Once jam is cool, mix into your favorite yogurt, we used plain Lavva and top with 1-2 tbsp. nuts or seeds.
"Creamy" Mint Pea Soup
Ingredients: 1 tbsp. olive oil, 1 small chopped onion,
1 chopped clove of garlic, 1 10oz. bag of frozen peas (thawed), 2 tbsp. fresh mint, 2 cup unsweetened nut milk, juice from 1 lemon. Salt & Pepper to taste
Directions: Heat oil in a large skillet over medium heat. Add onion; cook 2 minutes or until tender. Add garlic; cook 30 seconds. Add peas; cook 3-5 minutes or until tender. Season to taste with salt and pepper. Remove from heat; stir in chopped mint. Transfer to a blender or food processor. Add milk and lemon juice; puree until smooth. Adjust seasoning as needed. Serve garnished with mint sprigs.

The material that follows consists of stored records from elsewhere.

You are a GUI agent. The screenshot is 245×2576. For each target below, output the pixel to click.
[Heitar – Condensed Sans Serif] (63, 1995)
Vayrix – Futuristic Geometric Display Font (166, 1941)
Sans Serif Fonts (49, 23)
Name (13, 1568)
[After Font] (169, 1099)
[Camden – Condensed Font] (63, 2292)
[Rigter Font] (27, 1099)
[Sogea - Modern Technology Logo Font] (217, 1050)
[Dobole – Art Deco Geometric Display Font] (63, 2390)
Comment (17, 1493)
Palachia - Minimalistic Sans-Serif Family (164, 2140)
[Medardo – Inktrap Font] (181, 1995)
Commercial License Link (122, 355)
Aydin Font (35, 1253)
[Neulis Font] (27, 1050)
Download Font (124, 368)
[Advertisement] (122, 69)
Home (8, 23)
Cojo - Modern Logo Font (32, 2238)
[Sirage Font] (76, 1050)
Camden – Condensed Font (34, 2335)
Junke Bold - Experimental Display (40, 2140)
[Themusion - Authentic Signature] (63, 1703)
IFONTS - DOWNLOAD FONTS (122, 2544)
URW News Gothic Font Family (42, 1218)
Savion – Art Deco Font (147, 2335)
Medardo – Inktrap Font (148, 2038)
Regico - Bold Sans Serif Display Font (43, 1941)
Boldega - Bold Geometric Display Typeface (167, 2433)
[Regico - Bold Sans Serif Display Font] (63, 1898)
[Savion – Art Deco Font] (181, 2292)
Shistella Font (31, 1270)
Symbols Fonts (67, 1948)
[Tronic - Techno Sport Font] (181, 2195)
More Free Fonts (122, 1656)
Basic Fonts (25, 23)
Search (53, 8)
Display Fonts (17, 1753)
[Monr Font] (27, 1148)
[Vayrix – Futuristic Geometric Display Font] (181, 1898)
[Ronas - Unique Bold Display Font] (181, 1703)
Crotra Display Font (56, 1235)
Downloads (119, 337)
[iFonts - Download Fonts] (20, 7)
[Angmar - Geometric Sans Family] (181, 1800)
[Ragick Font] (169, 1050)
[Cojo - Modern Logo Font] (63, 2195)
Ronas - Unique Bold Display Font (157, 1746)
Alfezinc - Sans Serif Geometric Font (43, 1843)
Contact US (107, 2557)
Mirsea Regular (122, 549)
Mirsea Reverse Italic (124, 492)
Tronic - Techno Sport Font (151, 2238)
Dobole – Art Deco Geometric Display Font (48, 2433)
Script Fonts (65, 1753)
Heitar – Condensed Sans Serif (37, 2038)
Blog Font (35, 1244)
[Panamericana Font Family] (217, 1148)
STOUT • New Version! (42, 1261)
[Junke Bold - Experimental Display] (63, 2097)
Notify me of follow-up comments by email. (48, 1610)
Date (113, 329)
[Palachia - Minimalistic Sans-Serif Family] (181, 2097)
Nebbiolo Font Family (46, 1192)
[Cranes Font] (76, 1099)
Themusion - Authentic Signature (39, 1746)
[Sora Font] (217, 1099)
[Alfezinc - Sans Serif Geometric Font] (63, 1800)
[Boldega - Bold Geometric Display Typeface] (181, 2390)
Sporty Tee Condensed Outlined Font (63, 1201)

Leek & Mushroom Veggie Frittata
Ingredients:
1 bunch asparagus, chopped into 1/2-inch pieces,
1 leek, chopped into 1/2-inch pieces, 1/2-1 cup (1 handful) spinach, chopped, 4 oz. mushrooms, chopped, 6 eggs, 1/2 cup milk, olive oil, salt and pepper
Directions
Preheat oven to 425. Toss asparagus with 1 tbsp olive or avocado oil and roast for 6-8 minutes. In a pan, sauté the leeks, mushrooms and spinach until soft. In a large bowl, combine roasted and sautéed veggies. In a separate small bowl, mix eggs, milk, 1 tsp each salt and pepper. Coat baking pan with olive oil and place veggies in pan. Pour egg mixture on top. Bake for 15-20 minutes or until eggs are cooked through.